Louis Defer est photographe professionnel à Blois (Loir-et-Cher). Il a découvert cette ville presque par hasard, au fil de ses prises de vue, qu’il compose comme de véritables histoires.

© Thierry Bourgoin

La passion pour la photographie lui est arrivée comme un flash dans sa vie. Louis Defer a commencé à s’y intéresser grâce à un cadeau de ses parents en 2007. « Je me souviens de ce boîtier que mes parents m’ont offert. Ma passion s’est ensuite développée progressivement à partir de ce moment », se souvient le photographe professionnel. De photo en photo, le jeune Louis a toutefois d’abord suivi un cursus scolaire classique, jusqu’à l’obtention d’un diplôme d’ingénieur à la fin de ses études.

Des histoires photographiées

En 2016, il décide de franchir le pas et de lancer son activité après une formation auprès de l’Ina (Institut national de l'audiovisuel), avant d’investir un local en plein cœur de Blois (Loir-et-Cher). Lorsqu’on lui demande de retenir une image parmi les innombrables prises de vue qu’il a réalisées, une en particulier lui revient en mémoire : « J’aime beaucoup cette photo du pont Jacques-Gabriel que j’ai prise un jour de novembre. Elle est presque intemporelle, en noir et blanc, avec la brume et un bateau qui semble perdu sur la Loire. Elle raconte une histoire », sourit-il en se remémorant l’instant.

Des histoires, c’est justement ce qu’il cherche à raconter à travers chaque portrait qu’il réalise et chaque photographie qu’il prend. Au-delà de la technique, c’est un métier où l’humain occupe une place essentielle, comme il aime à le rappeler : « Quand des gens me sollicitent, je leur pose des questions, je leur demande ce qu’ils recherchent. Nous construisons leur projet et leur portrait ensemble ».
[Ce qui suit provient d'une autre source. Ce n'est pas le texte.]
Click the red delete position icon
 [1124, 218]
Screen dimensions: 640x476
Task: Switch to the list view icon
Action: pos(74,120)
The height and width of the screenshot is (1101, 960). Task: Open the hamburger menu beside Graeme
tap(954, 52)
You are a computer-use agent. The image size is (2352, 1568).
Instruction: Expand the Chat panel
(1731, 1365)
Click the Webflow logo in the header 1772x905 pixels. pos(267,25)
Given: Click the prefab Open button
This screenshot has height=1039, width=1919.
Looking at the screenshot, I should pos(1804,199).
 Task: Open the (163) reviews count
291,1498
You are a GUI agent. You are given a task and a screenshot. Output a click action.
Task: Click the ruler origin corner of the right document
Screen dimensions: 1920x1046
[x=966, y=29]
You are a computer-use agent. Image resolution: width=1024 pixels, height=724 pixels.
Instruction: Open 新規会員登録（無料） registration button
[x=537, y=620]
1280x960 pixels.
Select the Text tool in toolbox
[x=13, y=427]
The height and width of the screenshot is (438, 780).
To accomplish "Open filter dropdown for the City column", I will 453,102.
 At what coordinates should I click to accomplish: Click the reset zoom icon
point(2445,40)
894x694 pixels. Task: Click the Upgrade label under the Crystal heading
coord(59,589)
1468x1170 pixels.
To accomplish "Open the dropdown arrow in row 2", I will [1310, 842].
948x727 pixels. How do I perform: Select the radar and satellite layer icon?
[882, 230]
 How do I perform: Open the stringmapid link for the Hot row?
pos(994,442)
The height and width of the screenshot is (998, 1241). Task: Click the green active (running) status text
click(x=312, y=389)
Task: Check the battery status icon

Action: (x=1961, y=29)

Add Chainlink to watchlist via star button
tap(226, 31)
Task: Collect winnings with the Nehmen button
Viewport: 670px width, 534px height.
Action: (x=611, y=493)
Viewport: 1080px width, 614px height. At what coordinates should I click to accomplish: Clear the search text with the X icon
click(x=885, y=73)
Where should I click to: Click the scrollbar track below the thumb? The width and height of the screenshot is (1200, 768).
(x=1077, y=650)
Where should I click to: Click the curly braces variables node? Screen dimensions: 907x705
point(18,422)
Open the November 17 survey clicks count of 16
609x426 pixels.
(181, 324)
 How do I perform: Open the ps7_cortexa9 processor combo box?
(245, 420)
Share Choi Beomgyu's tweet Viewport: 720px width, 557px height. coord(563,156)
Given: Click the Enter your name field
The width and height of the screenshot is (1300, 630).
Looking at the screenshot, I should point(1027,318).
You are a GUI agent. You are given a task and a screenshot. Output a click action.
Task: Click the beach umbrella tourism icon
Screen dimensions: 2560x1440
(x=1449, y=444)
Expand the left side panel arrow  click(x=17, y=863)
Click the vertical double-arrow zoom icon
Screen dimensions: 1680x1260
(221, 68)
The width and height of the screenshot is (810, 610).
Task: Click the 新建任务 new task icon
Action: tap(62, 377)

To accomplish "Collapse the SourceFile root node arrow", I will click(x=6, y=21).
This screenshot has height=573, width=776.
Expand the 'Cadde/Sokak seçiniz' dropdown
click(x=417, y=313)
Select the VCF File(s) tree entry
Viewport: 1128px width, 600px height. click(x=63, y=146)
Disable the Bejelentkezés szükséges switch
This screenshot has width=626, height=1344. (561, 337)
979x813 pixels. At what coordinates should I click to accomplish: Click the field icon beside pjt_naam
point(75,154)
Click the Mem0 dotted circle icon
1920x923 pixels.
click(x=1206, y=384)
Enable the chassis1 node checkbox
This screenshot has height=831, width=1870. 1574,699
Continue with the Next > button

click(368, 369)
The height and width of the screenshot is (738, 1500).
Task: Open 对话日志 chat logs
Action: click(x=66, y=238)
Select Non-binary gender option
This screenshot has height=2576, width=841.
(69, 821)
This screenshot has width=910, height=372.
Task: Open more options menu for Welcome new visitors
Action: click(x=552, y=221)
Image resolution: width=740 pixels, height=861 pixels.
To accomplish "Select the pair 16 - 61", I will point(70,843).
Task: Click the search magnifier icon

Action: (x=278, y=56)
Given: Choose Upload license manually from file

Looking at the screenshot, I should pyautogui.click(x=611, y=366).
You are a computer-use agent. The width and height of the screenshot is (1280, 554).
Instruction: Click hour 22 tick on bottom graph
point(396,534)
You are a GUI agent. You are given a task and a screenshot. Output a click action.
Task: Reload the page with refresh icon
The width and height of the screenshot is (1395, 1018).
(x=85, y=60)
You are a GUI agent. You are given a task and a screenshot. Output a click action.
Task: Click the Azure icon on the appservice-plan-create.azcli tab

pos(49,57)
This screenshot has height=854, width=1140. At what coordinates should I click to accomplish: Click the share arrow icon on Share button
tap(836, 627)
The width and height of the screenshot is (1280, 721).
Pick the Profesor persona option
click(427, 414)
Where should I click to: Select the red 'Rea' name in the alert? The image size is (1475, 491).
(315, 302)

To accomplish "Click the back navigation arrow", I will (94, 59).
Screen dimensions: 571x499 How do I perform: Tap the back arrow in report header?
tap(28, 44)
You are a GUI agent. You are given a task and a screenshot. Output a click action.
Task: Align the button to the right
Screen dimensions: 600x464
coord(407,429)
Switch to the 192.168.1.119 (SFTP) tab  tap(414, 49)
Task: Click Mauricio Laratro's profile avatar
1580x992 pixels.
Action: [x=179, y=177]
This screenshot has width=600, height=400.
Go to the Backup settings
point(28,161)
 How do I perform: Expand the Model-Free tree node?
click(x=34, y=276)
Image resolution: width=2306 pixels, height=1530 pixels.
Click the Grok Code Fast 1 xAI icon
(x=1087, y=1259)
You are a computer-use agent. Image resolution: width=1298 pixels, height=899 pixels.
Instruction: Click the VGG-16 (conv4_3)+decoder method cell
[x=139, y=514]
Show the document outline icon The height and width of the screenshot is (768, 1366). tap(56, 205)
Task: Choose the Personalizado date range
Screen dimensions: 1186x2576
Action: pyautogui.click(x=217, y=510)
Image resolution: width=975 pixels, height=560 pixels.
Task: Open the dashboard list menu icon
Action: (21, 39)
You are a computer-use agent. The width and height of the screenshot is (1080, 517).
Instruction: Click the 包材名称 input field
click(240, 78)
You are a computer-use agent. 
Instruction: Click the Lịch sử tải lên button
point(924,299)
Technique du collodion humide

Passionné d’Histoire, il décide en 2020, en pleine période Covid, de se lancer dans les portraits au collodion humide, un procédé photographique né entre les années 1850 et 1900 qu’il fait aujourd’hui revivre. Le procédé consiste à étaler une solution de coton-poudre sur une plaque de verre ou de métal, puis à la sensibiliser au nitrate d’argent afin d'obtenir un cliché unique sur fond noir. « Je réalise ces clichés avec une chambre photographique de la fin du XIXe siècle. À une époque où nous sommes saturés d'images trop soignées, voire générées par l'intelligence artificielle, cette technique permet d'apprécier un objet unique, produit de façon artisanale, avec ses imperfections et son aspect inimitable. Il n’y a pas de retouches possibles, c’est comme un petit miracle lorsque les images apparaissent ».

L’objectif braqué sur l’avenir

Installé à Blois depuis bientôt dix ans, le photographe confirme son attachement à son studio et à son métier, tout en réfléchissant à faire évoluer sa stratégie face aux problématiques de fréquentation du centre-ville.